*EXERCISE DESCRIPTION*: Please show every line from the entries that carries the word "code".

*RECORDS SHOWN*:
Segment Open

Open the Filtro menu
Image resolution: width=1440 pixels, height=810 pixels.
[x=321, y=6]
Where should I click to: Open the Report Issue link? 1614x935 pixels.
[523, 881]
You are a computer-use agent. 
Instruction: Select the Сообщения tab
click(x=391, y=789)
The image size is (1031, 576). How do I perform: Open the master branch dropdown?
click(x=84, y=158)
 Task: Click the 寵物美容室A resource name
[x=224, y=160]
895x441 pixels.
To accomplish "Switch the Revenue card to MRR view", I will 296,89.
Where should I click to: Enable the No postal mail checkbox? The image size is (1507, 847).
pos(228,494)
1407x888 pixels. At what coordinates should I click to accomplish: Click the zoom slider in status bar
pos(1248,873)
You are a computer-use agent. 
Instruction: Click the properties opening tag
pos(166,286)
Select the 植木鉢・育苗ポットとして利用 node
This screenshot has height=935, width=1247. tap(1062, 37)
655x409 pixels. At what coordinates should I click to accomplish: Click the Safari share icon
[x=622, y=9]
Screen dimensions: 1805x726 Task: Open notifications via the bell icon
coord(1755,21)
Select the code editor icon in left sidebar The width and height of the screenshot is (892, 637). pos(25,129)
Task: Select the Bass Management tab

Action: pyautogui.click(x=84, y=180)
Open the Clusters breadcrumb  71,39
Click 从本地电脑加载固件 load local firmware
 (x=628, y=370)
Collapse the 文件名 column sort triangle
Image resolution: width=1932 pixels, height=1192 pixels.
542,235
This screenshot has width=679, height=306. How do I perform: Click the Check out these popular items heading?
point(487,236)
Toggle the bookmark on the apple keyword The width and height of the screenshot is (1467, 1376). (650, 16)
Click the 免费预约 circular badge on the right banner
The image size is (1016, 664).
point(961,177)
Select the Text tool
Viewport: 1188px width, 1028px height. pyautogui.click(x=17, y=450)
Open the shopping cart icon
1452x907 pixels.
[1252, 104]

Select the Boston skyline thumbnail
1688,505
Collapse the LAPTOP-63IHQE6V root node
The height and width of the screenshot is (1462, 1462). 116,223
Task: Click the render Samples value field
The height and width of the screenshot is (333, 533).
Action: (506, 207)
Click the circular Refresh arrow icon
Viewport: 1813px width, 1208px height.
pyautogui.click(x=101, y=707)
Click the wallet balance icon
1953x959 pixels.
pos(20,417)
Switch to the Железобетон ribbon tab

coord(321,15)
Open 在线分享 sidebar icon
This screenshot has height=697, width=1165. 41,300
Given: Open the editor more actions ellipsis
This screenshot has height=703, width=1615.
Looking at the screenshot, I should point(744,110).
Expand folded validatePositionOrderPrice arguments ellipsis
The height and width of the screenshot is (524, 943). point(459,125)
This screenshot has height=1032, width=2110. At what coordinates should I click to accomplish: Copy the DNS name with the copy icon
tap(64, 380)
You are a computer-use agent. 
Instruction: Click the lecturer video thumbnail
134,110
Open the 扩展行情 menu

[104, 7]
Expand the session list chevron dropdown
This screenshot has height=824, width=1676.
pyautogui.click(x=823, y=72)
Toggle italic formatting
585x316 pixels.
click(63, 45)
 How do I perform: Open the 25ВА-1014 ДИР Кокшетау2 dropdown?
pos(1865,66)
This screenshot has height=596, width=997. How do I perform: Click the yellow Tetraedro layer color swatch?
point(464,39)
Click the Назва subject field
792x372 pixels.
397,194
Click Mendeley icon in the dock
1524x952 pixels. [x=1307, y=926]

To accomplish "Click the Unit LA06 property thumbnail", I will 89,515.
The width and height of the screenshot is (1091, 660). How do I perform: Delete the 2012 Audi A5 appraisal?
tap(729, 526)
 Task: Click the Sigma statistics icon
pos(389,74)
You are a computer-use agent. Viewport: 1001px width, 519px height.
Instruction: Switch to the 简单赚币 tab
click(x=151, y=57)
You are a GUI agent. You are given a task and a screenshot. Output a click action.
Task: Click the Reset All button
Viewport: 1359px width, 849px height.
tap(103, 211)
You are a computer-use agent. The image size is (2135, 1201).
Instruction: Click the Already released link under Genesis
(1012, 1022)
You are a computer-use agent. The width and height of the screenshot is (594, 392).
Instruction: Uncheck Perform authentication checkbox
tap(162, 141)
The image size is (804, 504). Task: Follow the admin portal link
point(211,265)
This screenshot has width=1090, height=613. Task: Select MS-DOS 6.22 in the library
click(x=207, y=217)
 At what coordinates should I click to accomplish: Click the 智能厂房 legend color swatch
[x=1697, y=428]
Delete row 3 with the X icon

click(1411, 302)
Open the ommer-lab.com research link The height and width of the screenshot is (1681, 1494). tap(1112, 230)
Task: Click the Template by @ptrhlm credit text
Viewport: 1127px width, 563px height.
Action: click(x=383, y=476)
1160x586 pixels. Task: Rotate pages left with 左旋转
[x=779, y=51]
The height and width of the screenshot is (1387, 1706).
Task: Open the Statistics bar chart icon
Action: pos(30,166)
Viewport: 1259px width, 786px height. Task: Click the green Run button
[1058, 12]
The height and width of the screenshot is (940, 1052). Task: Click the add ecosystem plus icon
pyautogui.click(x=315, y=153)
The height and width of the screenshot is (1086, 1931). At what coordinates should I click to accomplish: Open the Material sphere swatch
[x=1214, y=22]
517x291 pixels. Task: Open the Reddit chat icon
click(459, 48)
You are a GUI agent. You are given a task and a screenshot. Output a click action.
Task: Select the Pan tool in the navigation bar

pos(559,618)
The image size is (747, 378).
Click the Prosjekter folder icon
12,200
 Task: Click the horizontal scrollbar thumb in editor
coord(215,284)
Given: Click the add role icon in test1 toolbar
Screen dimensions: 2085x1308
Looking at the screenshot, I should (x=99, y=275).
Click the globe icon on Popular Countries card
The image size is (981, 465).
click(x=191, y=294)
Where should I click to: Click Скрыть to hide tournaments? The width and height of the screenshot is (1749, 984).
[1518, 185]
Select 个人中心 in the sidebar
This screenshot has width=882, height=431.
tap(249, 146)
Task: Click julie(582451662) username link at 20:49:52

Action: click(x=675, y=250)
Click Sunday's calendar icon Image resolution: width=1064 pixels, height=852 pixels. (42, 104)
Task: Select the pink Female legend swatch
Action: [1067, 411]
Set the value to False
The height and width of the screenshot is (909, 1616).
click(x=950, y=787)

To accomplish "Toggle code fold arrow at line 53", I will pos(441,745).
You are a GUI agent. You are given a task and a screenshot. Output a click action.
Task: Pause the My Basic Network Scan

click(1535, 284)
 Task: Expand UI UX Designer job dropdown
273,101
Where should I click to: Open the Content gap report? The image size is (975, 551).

Segment Closed

*EXERCISE ANSWER*:
Select the code editor icon in left sidebar The width and height of the screenshot is (892, 637). pos(25,129)
To accomplish "Toggle code fold arrow at line 53", I will pos(441,745).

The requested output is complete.